### AIM OF THE EXERCISE
How many lines in the entries below contain the word "agent"? Answer with the number and nothing else.

[Collected data entries]
◇ ◇ ◇

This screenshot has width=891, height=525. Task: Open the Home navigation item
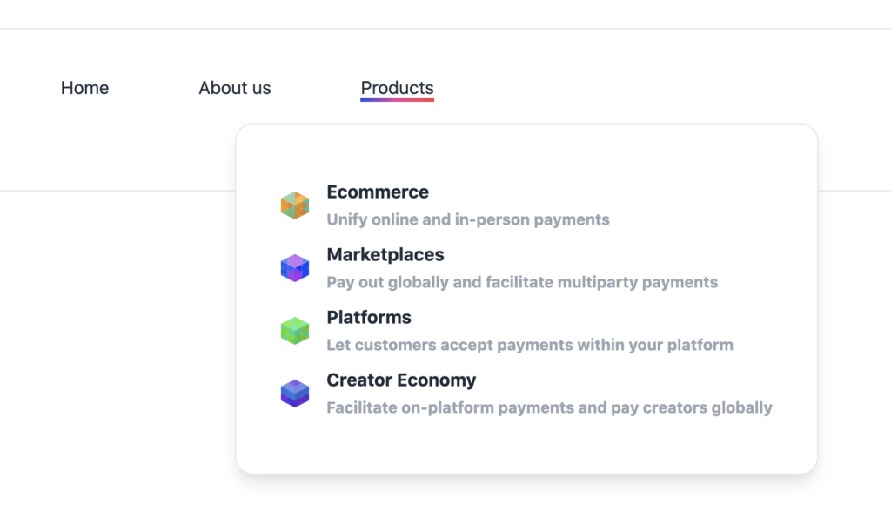point(84,88)
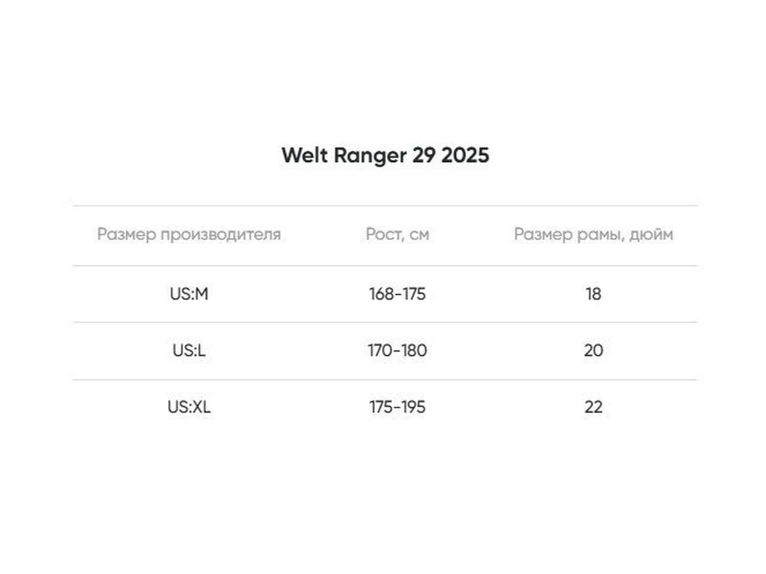The height and width of the screenshot is (574, 766).
Task: Click the year 2025 in the title
Action: [466, 155]
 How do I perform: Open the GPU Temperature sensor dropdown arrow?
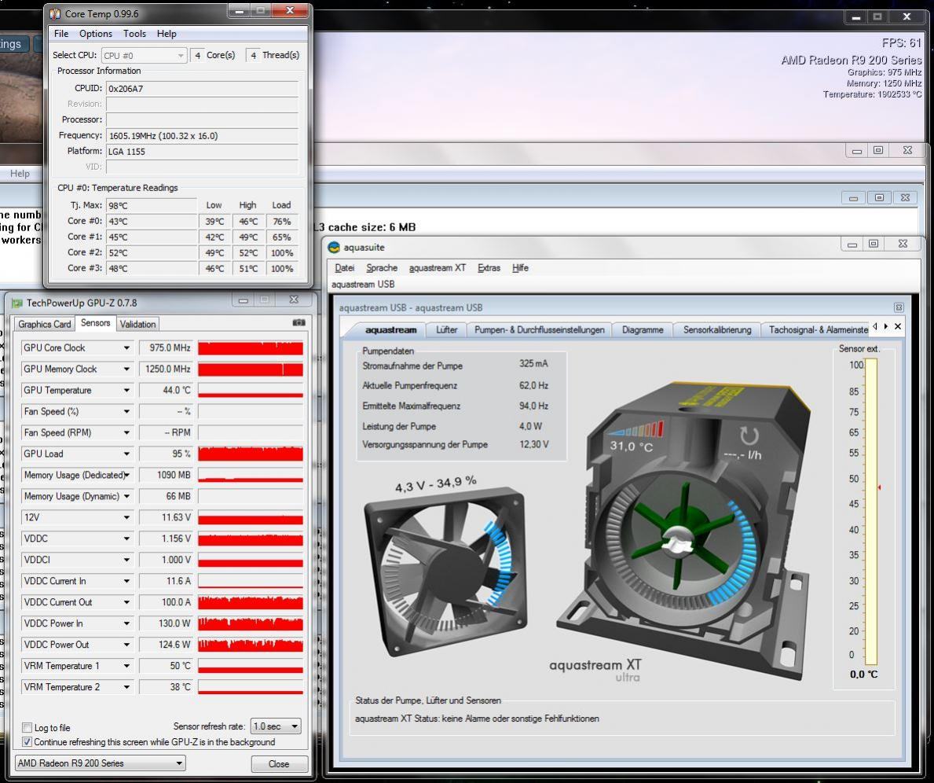pyautogui.click(x=126, y=391)
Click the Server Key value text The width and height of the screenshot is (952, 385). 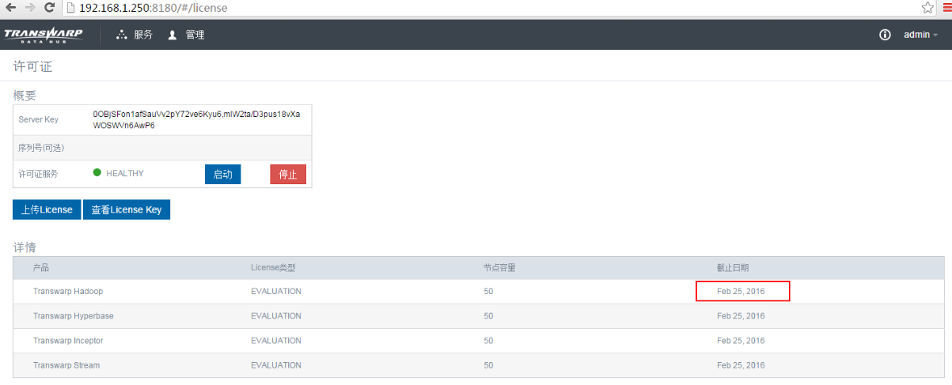click(196, 119)
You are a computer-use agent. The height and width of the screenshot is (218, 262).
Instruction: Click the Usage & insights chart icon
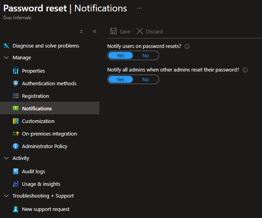(x=16, y=184)
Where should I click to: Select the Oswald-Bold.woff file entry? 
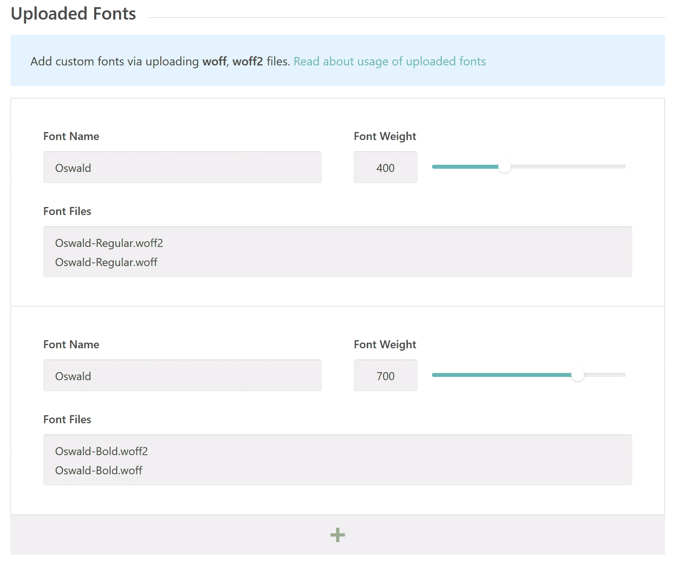pos(99,470)
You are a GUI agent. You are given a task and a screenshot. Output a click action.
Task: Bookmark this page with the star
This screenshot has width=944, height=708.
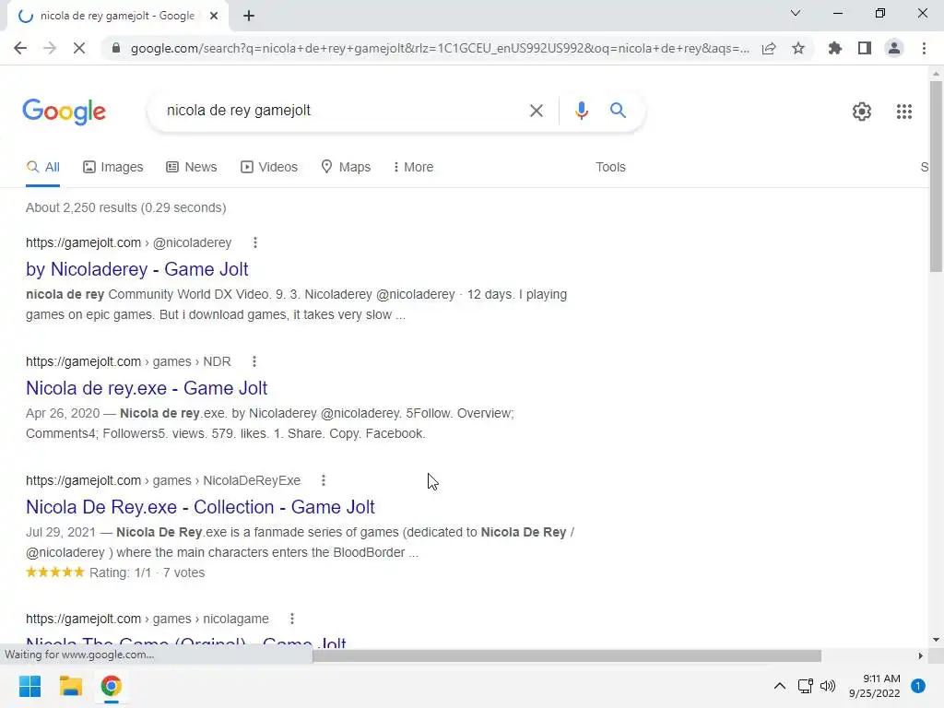pos(798,48)
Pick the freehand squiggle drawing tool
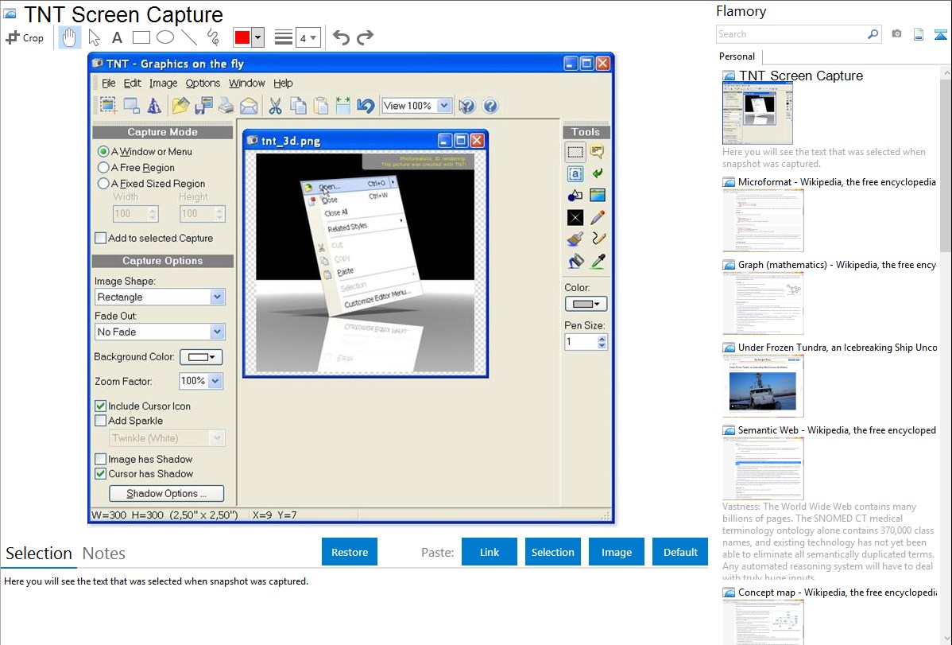Screen dimensions: 952x645 (213, 37)
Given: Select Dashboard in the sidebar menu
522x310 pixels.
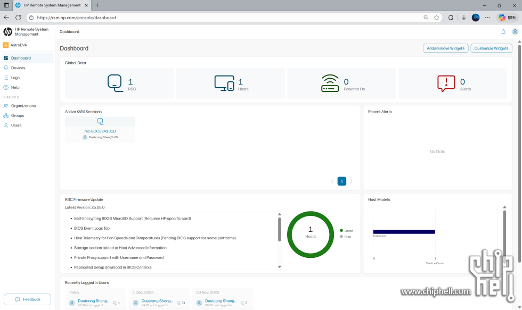Looking at the screenshot, I should 22,58.
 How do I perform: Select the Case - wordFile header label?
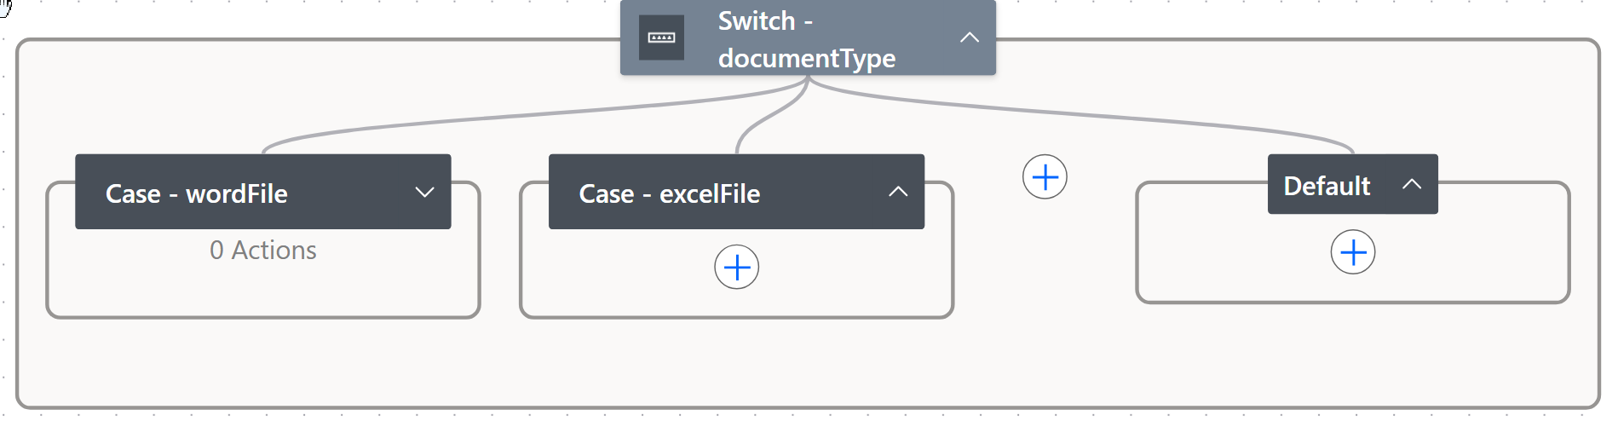[196, 193]
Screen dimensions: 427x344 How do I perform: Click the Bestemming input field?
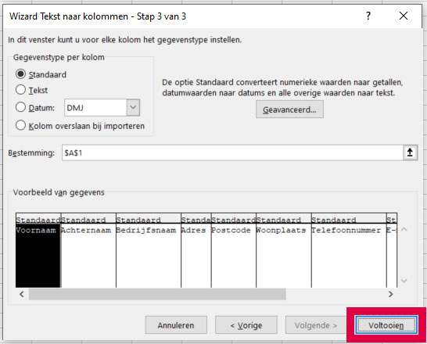click(232, 152)
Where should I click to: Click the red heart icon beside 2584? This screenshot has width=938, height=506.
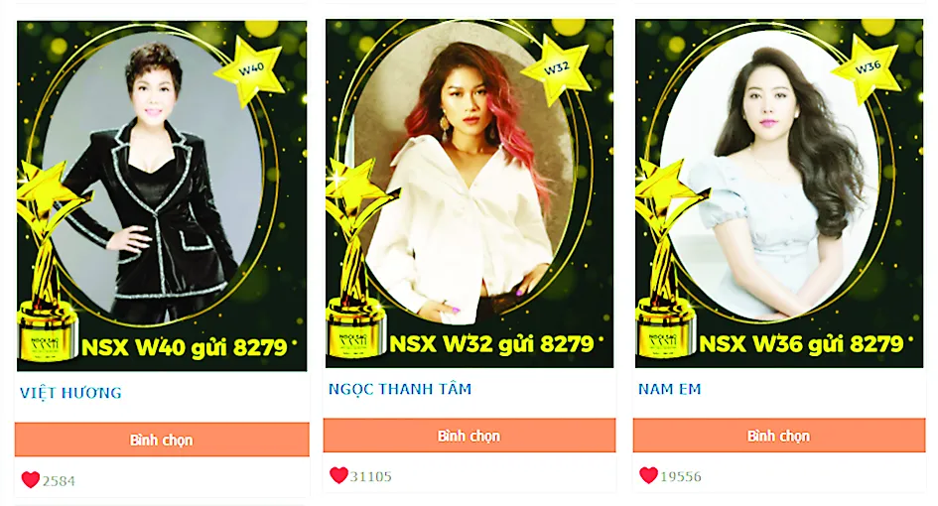(30, 479)
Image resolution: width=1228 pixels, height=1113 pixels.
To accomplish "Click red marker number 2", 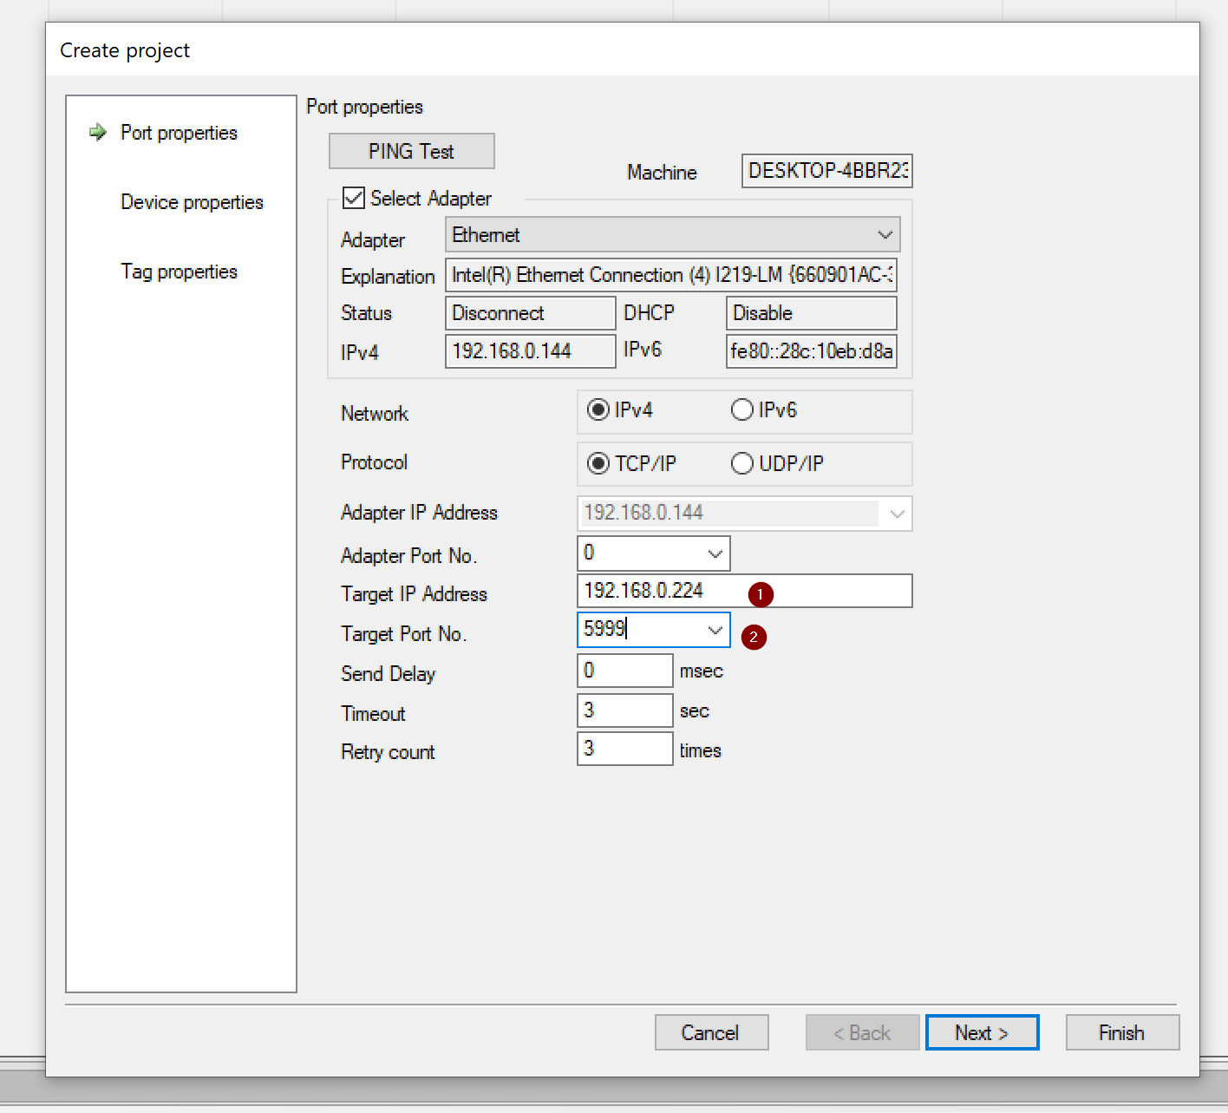I will (x=754, y=637).
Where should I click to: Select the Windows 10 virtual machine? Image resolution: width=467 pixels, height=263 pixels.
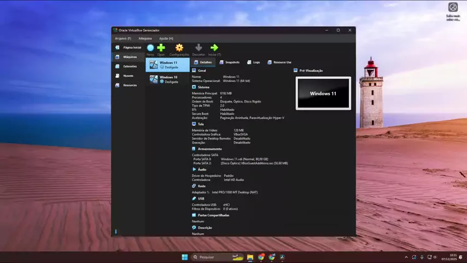click(167, 79)
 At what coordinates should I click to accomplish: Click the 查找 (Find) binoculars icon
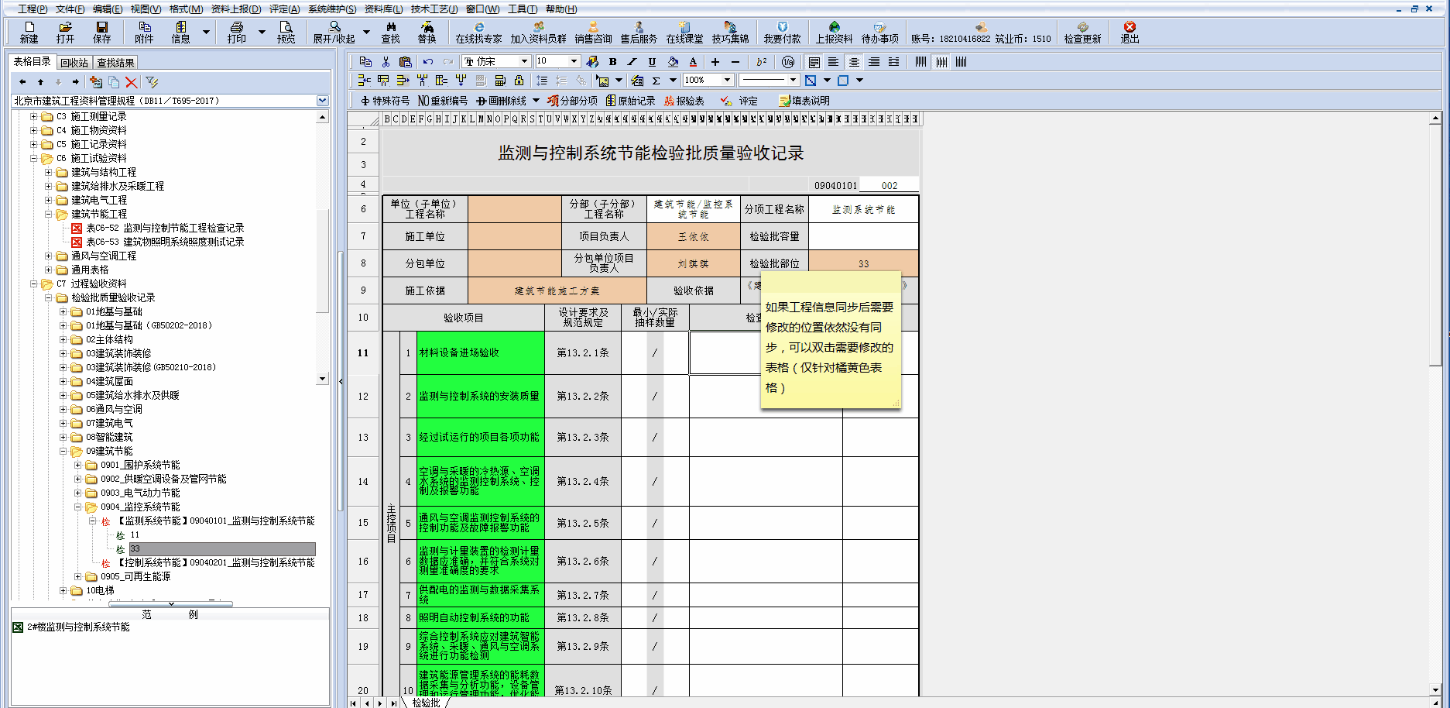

◇ ◇ ◇

### RESULT BELOW
2